论文标题
HAWQV3:二元神经网络量化
HAWQV3: Dyadic Neural Network Quantization
论文作者
论文摘要
当前的低精度量化算法通常从浮点到量化整数值的来回转换的隐藏成本。这种隐藏的成本限制了通过量化神经网络实现的潜伏期改善。为了解决这个问题,我们提出了HAWQV3,这是一种新型的混合精确整数量化框架。 HAWQV3的贡献如下:(i)仅整数推断,其中整个计算图仅通过整数乘法,添加和位移动执行,而没有任何浮点操作,甚至没有任何浮点数; (ii)一种新颖的硬件意识混合精确量化方法,其中通过求解整数线性编程问题来计算位点,该问题可以平衡模型扰动与其他约束之间的权衡,例如内存足迹和潜伏期; (iii)TVM中4位均匀/混合精液量化的直接硬件部署和开源贡献,与均匀的4位相比,T4 GPUS的RESNET50的均匀8位的平均速度为$ 1.45 \ times $ $; (iv)对RESNET18/50和InceptionV3上提出的方法的广泛评估,对具有/不混合精度的各种模型压缩水平进行了介绍。对于RESNET50,我们的INT8量化的准确度为$ 77.58 \%$,比仅限整数工作的$ 2.68 \%$ $ $ $ $ $ $ $ $ 2.68 \%$,并且我们的混合精制INT4/8量化可以将INT8潜伏期降低$ 23 \%$,并且仍然达到$ 76.73 \%$ $ $ $ $ $ $。我们的框架和TVM实施是开源的。
Current low-precision quantization algorithms often have the hidden cost of conversion back and forth from floating point to quantized integer values. This hidden cost limits the latency improvement realized by quantizing Neural Networks. To address this, we present HAWQV3, a novel mixed-precision integer-only quantization framework. The contributions of HAWQV3 are the following: (i) An integer-only inference where the entire computational graph is performed only with integer multiplication, addition, and bit shifting, without any floating point operations or even integer division; (ii) A novel hardware-aware mixed-precision quantization method where the bit-precision is calculated by solving an integer linear programming problem that balances the trade-off between model perturbation and other constraints, e.g., memory footprint and latency; (iii) Direct hardware deployment and open source contribution for 4-bit uniform/mixed-precision quantization in TVM, achieving an average speed up of $1.45\times$ for uniform 4-bit, as compared to uniform 8-bit for ResNet50 on T4 GPUs; and (iv) extensive evaluation of the proposed methods on ResNet18/50 and InceptionV3, for various model compression levels with/without mixed precision.
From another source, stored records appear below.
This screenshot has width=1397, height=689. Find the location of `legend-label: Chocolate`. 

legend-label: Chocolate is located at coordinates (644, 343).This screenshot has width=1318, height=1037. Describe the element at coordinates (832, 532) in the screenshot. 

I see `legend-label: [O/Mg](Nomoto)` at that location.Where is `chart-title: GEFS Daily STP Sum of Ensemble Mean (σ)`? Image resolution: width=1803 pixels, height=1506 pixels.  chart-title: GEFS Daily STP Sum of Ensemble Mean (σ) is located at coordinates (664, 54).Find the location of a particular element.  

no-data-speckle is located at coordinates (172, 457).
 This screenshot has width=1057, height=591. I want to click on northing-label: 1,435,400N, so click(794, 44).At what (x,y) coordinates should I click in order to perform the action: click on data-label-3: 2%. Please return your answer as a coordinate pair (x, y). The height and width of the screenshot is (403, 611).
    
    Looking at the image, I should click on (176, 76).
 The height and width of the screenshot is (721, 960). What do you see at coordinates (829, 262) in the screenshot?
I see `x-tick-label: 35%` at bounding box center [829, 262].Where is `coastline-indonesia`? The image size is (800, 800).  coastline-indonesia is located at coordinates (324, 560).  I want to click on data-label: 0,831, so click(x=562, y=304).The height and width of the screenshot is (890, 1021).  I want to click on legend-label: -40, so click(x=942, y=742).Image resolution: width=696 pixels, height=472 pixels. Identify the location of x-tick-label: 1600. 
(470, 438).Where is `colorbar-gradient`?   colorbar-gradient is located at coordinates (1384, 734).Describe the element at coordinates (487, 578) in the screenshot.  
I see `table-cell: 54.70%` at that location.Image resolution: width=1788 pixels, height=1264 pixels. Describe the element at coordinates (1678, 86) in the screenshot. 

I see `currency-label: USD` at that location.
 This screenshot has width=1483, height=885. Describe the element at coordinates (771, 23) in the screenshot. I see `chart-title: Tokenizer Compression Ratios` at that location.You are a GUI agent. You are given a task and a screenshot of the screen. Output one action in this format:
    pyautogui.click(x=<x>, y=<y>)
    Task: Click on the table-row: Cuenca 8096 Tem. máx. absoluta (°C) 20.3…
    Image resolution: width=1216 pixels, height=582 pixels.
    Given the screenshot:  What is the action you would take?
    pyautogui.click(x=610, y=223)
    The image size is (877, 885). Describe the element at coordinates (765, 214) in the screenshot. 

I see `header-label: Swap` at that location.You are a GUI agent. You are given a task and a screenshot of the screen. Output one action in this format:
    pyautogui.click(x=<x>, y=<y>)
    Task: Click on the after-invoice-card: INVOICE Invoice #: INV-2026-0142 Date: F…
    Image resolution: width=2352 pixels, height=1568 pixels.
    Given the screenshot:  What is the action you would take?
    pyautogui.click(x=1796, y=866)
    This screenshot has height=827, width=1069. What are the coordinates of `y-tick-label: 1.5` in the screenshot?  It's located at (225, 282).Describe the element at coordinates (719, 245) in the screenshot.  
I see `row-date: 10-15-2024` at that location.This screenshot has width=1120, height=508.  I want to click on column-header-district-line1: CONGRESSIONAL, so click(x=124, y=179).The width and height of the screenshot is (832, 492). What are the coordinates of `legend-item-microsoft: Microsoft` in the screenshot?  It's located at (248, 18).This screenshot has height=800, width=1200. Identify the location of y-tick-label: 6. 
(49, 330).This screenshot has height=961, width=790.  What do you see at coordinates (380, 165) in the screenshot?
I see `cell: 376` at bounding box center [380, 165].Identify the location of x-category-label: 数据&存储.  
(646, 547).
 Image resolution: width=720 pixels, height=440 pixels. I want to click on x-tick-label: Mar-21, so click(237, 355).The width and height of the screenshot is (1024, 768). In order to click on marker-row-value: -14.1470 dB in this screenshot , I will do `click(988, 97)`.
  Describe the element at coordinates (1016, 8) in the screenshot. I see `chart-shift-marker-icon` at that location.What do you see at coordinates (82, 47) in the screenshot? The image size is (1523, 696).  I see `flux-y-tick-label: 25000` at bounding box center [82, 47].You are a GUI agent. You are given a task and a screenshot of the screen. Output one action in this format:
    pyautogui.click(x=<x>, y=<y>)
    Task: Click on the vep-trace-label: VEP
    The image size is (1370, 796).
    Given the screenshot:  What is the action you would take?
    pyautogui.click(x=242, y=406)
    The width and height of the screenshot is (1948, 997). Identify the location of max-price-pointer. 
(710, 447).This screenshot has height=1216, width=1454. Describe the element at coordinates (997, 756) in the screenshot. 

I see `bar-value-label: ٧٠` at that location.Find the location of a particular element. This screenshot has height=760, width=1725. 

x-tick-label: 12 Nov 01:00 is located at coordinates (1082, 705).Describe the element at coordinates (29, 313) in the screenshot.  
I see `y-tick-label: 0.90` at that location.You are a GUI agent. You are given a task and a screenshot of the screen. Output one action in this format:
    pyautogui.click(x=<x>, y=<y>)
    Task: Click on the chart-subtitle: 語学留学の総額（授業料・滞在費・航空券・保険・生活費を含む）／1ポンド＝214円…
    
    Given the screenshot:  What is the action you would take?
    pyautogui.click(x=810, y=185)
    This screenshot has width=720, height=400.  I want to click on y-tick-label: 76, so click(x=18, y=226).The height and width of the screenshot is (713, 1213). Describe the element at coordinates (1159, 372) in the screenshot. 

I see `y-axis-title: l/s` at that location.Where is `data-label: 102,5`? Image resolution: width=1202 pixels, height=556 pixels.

For ResNet50, our INT8 quantization achieves an accuracy of $77.58\%$, which is $2.68\%$ higher than prior integer-only work, and our mixed-precision INT4/8 quantization can reduce INT8 latency by $23\%$ and still achieve $76.73\%$ accuracy. Our framework and the TVM implementation have been open sourced.